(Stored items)
^^^^^^^^
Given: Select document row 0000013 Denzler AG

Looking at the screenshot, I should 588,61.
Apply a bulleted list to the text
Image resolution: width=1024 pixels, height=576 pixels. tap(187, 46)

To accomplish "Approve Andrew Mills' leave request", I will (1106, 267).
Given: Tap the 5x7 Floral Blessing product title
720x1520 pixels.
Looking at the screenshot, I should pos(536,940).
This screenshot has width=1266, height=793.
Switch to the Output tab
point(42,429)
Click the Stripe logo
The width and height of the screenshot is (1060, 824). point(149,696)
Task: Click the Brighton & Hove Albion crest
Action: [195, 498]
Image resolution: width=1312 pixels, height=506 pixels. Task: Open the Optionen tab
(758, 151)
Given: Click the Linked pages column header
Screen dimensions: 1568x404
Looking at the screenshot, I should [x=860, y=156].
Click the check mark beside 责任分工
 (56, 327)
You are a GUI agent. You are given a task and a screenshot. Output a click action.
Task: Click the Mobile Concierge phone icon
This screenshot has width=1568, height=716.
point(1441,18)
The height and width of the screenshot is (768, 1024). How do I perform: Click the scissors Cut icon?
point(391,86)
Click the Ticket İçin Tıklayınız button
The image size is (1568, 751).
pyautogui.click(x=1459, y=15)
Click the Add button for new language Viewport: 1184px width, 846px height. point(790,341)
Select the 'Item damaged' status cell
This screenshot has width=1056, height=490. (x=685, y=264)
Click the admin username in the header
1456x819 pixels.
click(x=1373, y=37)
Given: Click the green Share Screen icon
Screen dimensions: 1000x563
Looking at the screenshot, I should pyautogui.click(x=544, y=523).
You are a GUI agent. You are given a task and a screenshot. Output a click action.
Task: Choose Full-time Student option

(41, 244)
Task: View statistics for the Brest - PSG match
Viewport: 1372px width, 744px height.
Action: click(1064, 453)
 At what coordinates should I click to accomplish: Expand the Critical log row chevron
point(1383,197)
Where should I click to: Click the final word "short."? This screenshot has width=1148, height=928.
^^^^^^^^
-- Task to complete --
The reply must consist solely of the lines from the one containing "Viewport: 1372px width, 744px height." through the last line of the data, reproduced exactly.

-- Problem solution --
Viewport: 1372px width, 744px height.
Action: click(1064, 453)
 At what coordinates should I click to accomplish: Expand the Critical log row chevron
point(1383,197)
Where should I click to: Click the final word "short."? This screenshot has width=1148, height=928.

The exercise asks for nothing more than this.